I think there is a definite trend toward the big, bulky guys because of the alpha male thing. I know my first couple of heroes were 6'4/6'5", brawny and very rugged.

Then I went with 6'0", slender and incredibly pretty (yes, pretty...not handsome).

I like both, and a lot can be done with 'tude. But I have trouble taking someone seriously as an alpha if I can look down at the top of his head. Of course I'm 5'10". Hehe.

Pirate Princess Eve said...

I'm 6' tall and my heroines tend to be on the tall side. Therefore my heroes are at least 6' tall. I usually stick with 6'3". This is fantasy to me since it is my experience in life that tall men generally end up with short women. The only exception to that rule is my 5'10" friend author MK Meredith whose husband is 6'4".

Stephanie @ Read In a Single Sitting said...

Hmm, maybe I'm noticing this because I'm 5'1", and can't fathom the logistics of a 6'4" guy?

The Busy Author said...

I like tallish men. Hubby is a six oneish in shoes and I'm 5'7 so if I wear heels we're close but if I wear flats, he towers over me. Either way works. Variety!

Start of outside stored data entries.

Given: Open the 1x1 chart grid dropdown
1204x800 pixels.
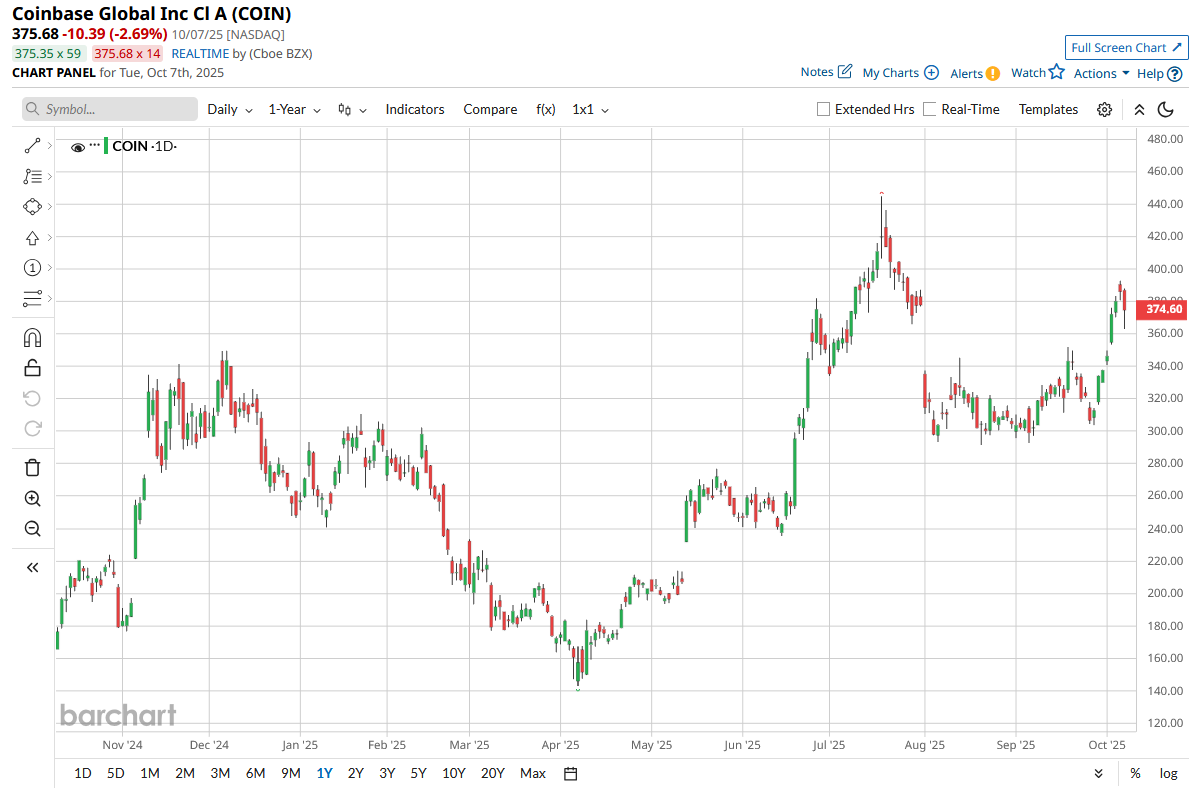Looking at the screenshot, I should (x=590, y=110).
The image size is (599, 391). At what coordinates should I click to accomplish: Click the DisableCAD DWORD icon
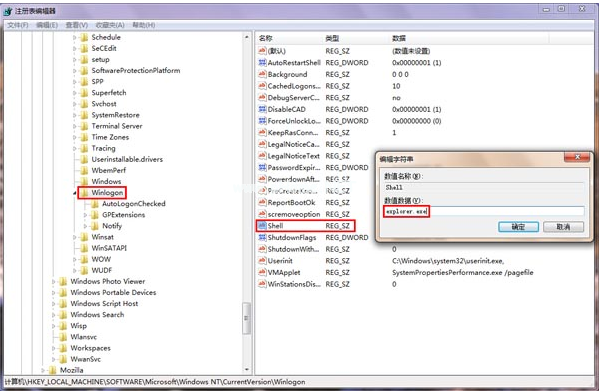262,109
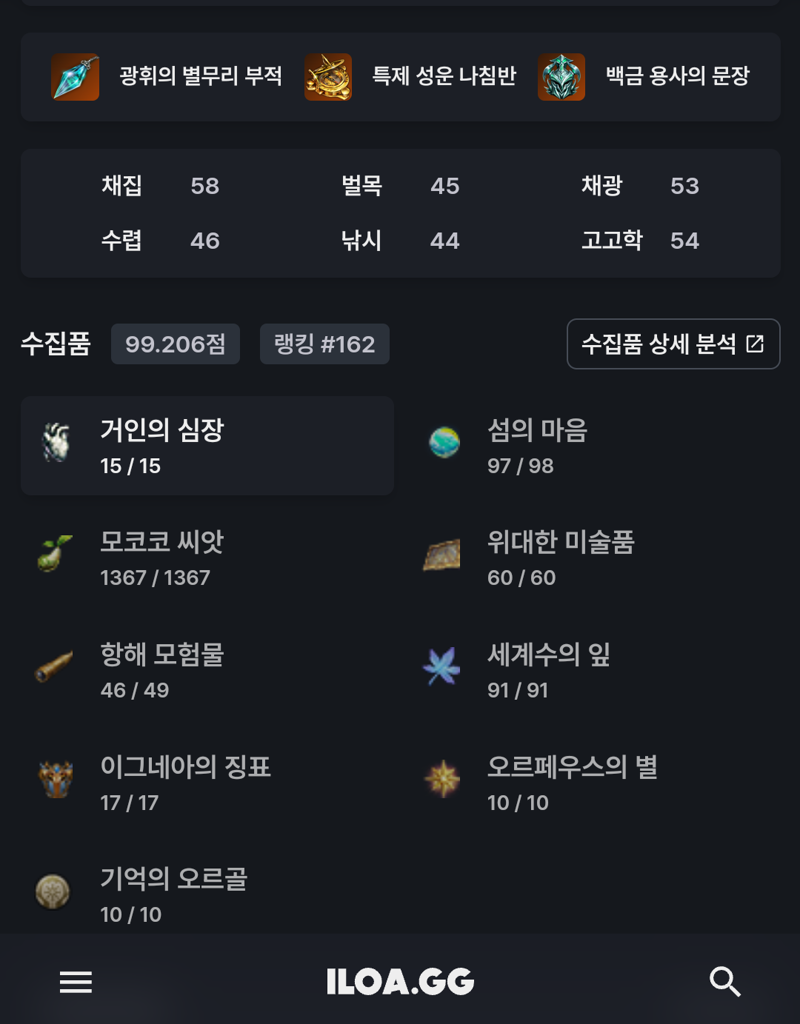Image resolution: width=800 pixels, height=1024 pixels.
Task: Click the 항해 모험물 telescope icon
Action: [x=54, y=667]
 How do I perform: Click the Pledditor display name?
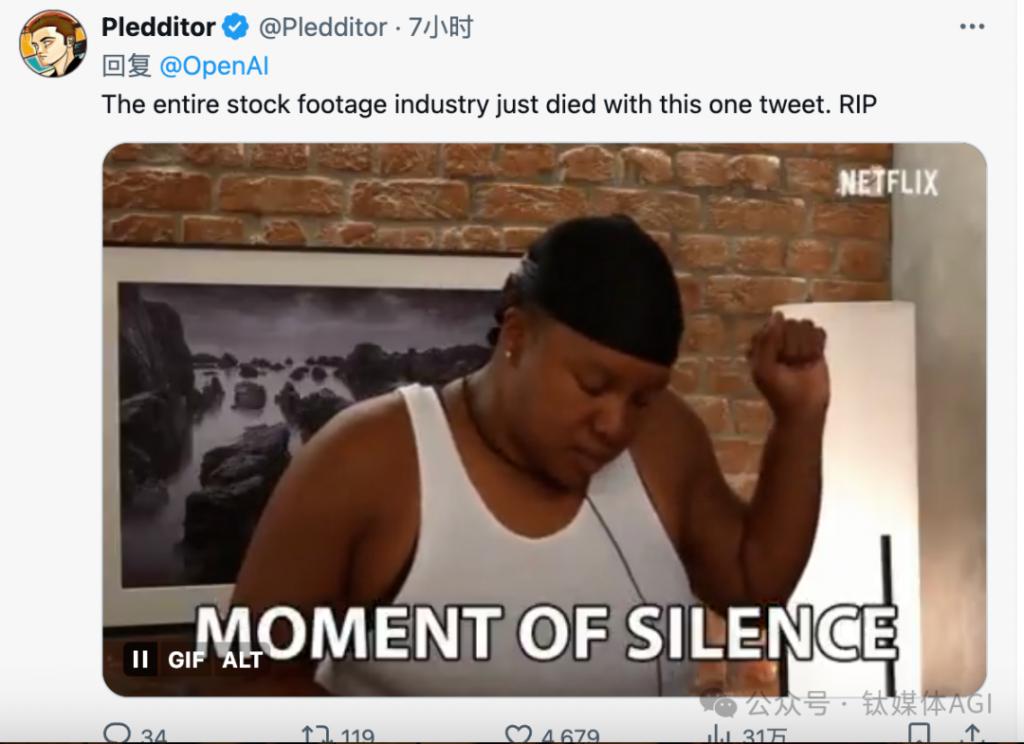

But my heroes lean towards tall and slender/fit. Most of them are so young that they're still growing though. ;-). My heroines are average height and either curvy or athletic fit. I don't do petite or skinny girls with bulky guys because I think that's a weird dynamic.

But, different strokes. Romance is basically fantasy, right? And the ideal male IS taller than the female. So making him 6'5" covers all readers, even WNBA players.

Jacqui Carling-Rodgers said...

I'm 5'8" but my husband is 5'6" and while he's not an alpha in a physical sense, he's an utter babe magnet. Women love him (me most of all).

While I have to confess that while I didn't specify the height of my hero, it can be taken as read that he is taller than the heroine.

Perhaps romance novels fulfill a needing which our heroine princess still needs to be certain that our hero prince is capable of slaying the metaphors dragon on her behalf.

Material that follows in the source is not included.